Find the domain of `f(x)=1/sqrt(x^2 -x -6)`

To find the domain of the function \( f(x) = \frac{1}{\sqrt{x^2 - x - 6}} \), we need to ensure that the expression under the square root is positive and that the denominator is not zero.
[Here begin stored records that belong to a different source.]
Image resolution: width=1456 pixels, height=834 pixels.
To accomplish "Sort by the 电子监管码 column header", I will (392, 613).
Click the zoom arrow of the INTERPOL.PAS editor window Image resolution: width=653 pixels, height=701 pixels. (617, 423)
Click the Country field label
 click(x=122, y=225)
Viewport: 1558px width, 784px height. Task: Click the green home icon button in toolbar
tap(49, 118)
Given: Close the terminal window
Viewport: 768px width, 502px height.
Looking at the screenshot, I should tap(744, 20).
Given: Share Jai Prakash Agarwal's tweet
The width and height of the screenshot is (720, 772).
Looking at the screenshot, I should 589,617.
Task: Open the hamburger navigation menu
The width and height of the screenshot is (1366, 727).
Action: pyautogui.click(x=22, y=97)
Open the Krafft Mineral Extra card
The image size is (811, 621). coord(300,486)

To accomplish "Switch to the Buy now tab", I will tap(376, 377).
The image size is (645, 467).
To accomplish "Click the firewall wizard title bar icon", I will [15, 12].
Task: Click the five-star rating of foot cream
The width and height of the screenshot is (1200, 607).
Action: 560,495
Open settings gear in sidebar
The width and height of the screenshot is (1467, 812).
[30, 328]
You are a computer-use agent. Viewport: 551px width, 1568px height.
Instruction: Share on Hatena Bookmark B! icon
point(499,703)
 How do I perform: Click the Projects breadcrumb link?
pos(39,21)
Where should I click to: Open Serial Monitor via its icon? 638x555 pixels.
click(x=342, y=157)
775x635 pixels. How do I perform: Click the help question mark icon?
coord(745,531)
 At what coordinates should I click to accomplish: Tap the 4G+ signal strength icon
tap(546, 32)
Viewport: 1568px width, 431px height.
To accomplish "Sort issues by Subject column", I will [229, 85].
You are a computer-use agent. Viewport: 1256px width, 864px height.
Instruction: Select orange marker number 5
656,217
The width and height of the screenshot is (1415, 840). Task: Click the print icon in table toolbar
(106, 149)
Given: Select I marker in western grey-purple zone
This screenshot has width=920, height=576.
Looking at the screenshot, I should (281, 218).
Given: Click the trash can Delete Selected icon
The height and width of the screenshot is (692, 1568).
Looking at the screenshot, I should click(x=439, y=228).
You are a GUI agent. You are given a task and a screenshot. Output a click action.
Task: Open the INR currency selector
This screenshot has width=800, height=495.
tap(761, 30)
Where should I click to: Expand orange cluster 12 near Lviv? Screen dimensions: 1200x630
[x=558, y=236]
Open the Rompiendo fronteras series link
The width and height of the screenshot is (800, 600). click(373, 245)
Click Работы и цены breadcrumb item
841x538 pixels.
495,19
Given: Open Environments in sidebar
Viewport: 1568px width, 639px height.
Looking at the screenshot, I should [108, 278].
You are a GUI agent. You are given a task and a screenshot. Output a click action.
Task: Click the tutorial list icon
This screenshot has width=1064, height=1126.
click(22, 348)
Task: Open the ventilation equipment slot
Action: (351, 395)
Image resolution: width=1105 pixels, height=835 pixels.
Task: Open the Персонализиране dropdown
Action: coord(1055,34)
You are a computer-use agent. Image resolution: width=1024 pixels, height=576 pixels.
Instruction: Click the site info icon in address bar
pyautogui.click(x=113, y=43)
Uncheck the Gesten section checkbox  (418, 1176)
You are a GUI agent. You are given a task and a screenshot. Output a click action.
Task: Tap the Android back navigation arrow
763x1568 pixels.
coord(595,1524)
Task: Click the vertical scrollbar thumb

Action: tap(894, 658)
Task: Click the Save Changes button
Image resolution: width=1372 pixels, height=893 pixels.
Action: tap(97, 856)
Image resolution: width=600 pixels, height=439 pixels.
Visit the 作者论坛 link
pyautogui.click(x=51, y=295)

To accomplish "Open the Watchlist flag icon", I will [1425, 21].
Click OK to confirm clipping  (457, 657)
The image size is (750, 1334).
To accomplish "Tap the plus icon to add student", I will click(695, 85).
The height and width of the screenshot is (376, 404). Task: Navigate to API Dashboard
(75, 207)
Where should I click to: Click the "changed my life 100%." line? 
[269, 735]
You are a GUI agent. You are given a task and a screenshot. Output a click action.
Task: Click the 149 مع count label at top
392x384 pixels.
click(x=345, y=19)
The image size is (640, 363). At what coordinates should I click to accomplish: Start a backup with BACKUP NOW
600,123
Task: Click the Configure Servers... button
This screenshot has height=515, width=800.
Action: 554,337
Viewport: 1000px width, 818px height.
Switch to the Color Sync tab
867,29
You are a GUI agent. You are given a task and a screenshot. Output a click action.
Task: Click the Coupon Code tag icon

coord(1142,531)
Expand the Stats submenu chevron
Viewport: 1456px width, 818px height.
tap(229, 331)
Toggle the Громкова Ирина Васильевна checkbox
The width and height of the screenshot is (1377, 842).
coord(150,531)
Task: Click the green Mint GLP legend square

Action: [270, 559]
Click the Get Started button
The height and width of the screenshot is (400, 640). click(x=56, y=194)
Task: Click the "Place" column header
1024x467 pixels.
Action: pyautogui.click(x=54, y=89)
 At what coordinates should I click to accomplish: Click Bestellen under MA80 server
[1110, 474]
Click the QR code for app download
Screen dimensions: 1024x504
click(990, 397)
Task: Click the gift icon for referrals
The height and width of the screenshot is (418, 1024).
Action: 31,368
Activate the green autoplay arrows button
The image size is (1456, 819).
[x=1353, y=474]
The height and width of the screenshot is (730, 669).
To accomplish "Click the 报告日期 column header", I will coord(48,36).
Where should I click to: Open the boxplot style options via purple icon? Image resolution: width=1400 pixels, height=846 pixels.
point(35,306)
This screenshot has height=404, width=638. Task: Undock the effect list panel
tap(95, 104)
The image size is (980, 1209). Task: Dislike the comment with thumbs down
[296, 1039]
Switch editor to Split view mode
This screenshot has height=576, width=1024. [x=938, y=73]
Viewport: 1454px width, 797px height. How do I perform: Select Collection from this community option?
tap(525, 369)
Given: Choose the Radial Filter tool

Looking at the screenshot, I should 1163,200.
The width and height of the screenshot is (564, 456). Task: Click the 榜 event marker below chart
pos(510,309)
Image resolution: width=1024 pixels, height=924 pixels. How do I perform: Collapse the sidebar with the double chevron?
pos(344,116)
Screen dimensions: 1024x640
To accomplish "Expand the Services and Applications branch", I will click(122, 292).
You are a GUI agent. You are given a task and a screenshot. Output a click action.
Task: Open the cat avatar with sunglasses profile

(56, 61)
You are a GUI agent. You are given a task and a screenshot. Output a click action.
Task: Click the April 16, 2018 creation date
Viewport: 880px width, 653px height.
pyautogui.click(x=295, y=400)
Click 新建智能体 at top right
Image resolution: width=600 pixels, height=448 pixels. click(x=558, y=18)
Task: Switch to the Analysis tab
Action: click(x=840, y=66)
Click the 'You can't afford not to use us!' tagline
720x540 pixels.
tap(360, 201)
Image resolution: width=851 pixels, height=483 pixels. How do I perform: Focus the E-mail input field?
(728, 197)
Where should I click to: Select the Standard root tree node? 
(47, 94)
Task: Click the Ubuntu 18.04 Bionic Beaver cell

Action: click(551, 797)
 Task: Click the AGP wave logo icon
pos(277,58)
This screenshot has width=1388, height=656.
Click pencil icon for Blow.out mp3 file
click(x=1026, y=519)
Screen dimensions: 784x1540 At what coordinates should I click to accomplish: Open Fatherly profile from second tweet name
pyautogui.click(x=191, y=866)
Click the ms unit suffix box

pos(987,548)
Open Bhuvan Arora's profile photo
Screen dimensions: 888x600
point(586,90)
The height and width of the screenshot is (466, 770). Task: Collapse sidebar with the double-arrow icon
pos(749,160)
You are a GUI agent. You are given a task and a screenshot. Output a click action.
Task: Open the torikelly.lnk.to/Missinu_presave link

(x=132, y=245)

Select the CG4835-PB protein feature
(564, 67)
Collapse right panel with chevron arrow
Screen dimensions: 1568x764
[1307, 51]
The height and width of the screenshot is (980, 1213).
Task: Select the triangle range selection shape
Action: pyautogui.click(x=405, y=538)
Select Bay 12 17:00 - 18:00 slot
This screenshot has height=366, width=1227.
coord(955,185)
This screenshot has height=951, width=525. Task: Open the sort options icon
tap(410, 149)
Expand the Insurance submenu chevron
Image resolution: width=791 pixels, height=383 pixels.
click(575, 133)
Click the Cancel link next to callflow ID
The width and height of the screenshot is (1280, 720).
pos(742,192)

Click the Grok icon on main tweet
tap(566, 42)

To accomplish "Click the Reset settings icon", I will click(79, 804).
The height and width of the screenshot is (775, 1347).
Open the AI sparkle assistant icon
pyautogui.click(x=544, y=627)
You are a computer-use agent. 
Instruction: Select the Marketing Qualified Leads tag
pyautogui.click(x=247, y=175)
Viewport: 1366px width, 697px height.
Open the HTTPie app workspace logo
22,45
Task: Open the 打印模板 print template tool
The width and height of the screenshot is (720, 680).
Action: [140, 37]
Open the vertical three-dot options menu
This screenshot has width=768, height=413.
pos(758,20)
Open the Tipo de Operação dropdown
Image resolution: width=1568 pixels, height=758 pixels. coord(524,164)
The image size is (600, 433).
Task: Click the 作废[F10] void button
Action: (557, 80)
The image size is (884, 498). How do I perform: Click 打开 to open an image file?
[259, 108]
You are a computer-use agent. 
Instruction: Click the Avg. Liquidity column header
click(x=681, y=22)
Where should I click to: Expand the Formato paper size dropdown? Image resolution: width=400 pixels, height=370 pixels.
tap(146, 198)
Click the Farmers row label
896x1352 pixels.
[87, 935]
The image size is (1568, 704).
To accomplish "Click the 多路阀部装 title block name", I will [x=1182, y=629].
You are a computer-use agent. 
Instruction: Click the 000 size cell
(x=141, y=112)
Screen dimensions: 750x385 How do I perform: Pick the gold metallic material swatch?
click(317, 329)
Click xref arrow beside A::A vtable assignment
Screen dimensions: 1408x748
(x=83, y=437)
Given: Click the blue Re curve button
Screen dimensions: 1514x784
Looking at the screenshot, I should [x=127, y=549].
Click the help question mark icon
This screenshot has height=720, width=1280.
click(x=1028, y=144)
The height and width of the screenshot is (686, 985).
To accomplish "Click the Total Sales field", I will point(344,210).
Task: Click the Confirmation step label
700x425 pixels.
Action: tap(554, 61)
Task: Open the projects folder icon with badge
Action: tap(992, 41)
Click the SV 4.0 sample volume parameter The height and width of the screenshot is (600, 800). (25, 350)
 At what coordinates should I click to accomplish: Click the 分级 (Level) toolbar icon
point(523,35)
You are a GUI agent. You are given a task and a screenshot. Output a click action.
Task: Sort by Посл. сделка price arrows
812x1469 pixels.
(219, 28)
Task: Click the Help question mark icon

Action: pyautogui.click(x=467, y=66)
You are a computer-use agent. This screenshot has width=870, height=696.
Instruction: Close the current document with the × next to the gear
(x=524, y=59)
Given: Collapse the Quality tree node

Let's go through the steps to find the domain. ### Step 1: Identify the expression under the square root The expression under the square root is \( x^2 - x - 6 \). ### Step 2: Set the expression greater than zero For the function to be defined, we need: \[ x^2 - x - 6 > 0 \] ### Step 3: Factor the quadratic expression We can factor \( x^2 - x - 6 \): \[ x^2 - x - 6 = (x - 3)(x + 2) \] Thus, we need to solve: \[ (x - 3)(x + 2) > 0 \] ### Step 4: Find the critical points The critical points occur when the expression equals zero: \[ x - 3 = 0 \quad \Rightarrow \quad x = 3 \] \[ x + 2 = 0 \quad \Rightarrow \quad x = -2 \] So, the critical points are \( x = -2 \) and \( x = 3 \). ### Step 5: Test intervals around the critical points We will test the sign of the expression \( (x - 3)(x + 2) \) in the intervals defined by the critical points: 1. **Interval 1:** \( (-\infty, -2) \) - Choose \( x = -3 \): \[ (-3 - 3)(-3 + 2) = (-6)(-1) = 6 > 0 \] 2. **Interval 2:** \( (-2, 3) \) - Choose \( x = 0 \): \[ (0 - 3)(0 + 2) = (-3)(2) = -6 < 0 \] 3. **Interval 3:** \( (3, \infty) \) - Choose \( x = 4 \): \[ (4 - 3)(4 + 2) = (1)(6) = 6 > 0 \] ### Step 6: Determine the intervals where the expression is positive From our tests, we find: - The expression is positive in the intervals \( (-\infty, -2) \) and \( (3, \infty) \). ### Step 7: Exclude the critical points Since the expression cannot equal zero (as it would make the denominator undefined), we exclude \( x = -2 \) and \( x = 3 \). ### Final Domain Thus, the domain of the function \( f(x) = \frac{1}{\sqrt{x^2 - x - 6}} \) is: \[ \text{Domain: } (-\infty, -2) \cup (3, \infty) \]